Unity Matters: Senate Flooded With Petitions Opposing Keystone XL

As Senate Republicans tried to revive the Keystone XL pipeline by adding it to the transportation bill, a petition drive was launched on Monday by every major environmental group, with the expressed goal of sending a half-million messages to the Senate within 24 hours which stated:  " Don't allow 'game over' for the climate.  Block any efforts to revive the dangerous Keystone XL tar sands pipeline."

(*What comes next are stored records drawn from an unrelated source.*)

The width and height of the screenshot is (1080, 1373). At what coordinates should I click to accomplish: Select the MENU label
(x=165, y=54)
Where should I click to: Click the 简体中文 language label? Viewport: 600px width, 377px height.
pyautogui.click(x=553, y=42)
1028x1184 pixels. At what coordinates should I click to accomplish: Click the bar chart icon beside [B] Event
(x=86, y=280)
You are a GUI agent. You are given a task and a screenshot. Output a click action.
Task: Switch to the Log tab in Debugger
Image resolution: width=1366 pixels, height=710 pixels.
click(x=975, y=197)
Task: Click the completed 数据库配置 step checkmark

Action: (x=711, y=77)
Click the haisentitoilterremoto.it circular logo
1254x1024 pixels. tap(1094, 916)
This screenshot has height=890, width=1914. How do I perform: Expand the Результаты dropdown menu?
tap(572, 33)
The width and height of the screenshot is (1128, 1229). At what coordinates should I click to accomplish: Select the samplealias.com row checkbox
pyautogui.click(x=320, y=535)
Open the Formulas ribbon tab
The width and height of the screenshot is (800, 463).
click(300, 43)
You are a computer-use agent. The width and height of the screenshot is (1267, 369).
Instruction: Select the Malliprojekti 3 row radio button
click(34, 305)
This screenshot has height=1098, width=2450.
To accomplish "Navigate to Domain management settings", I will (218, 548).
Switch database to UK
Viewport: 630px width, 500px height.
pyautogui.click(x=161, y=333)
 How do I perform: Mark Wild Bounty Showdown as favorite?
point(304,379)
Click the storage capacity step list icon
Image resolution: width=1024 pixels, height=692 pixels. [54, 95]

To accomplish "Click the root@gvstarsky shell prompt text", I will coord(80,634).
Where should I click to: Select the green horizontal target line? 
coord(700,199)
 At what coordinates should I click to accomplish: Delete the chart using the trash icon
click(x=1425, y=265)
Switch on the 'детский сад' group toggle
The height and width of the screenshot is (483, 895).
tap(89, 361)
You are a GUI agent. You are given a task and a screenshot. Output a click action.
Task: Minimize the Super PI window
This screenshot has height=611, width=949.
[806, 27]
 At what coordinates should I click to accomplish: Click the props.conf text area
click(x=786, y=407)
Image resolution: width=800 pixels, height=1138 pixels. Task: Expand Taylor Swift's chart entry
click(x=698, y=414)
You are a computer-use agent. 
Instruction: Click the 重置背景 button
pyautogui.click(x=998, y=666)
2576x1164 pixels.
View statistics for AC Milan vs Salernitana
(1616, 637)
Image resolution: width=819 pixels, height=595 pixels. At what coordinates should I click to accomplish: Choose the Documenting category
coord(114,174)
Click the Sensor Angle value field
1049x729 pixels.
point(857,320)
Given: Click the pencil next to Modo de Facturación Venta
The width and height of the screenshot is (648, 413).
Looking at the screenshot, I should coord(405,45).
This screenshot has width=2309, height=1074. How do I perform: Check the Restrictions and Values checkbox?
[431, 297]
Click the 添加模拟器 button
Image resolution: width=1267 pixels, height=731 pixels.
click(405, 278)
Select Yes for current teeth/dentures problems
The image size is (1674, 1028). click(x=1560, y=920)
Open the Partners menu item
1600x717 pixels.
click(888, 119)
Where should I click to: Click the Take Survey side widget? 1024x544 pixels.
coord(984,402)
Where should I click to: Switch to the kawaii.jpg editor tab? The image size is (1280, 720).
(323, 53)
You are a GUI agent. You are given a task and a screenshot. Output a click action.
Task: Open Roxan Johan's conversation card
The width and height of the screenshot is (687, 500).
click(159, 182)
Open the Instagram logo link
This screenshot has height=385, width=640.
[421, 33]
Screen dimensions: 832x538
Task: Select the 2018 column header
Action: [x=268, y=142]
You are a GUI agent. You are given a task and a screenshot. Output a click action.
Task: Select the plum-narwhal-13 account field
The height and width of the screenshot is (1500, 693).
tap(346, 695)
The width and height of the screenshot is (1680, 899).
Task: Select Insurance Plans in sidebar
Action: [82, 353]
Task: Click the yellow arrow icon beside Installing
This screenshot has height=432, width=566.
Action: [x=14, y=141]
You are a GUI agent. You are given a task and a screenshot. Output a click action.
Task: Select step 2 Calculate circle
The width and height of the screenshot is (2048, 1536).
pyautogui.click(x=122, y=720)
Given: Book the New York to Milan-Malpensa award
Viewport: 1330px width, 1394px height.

The 500,000th signature opposing the pipeline was obtained within 7 hours, and a total of 800,000 flooded the Senate by day's end.  As 350.org founder Bill McKibben said:
The last 24 hours were the most concentrated blitz of environmental organizing since the start of the digital age. Over 800,000 Americans made it clear that Keystone XL is the environmental litmus test for Senators and every other politician in the country. It's the one issue where people have come out in large numbers to put their bodies on the line, and online too: the largest civil disobedience action on any issue in 30 years, and now the most concentrated burst of environmental advocacy perhaps since the battles over flooding the Grand Canyon back in the glory days.
In an article for Huffington Post, McKibben noted that this was the third event to raise the Keystone XL controversy to the central environmental issue in the country.  The first was last August, "when the largest civil disobedience action in 30 years saw 1,253 people arrested outside the White House."  The second action took place in November, with "over 12,000 surrounded the president's house five deep, leading the president to slow down the permitting process."  And now this.

McKibben relates the essential lesson from this latest experience:
Unity matters -- how wonderful to see the leaders of every environmental group on the same page, and progressive communities like MoveOn.org Political Action and CREDO Mobile joining in to help. And more important, a big swath of the American people remain deeply committed to a world that works. Right now Keystone is the battle that defines that hope -- we'll do our best to see that our "leaders" don't quash it.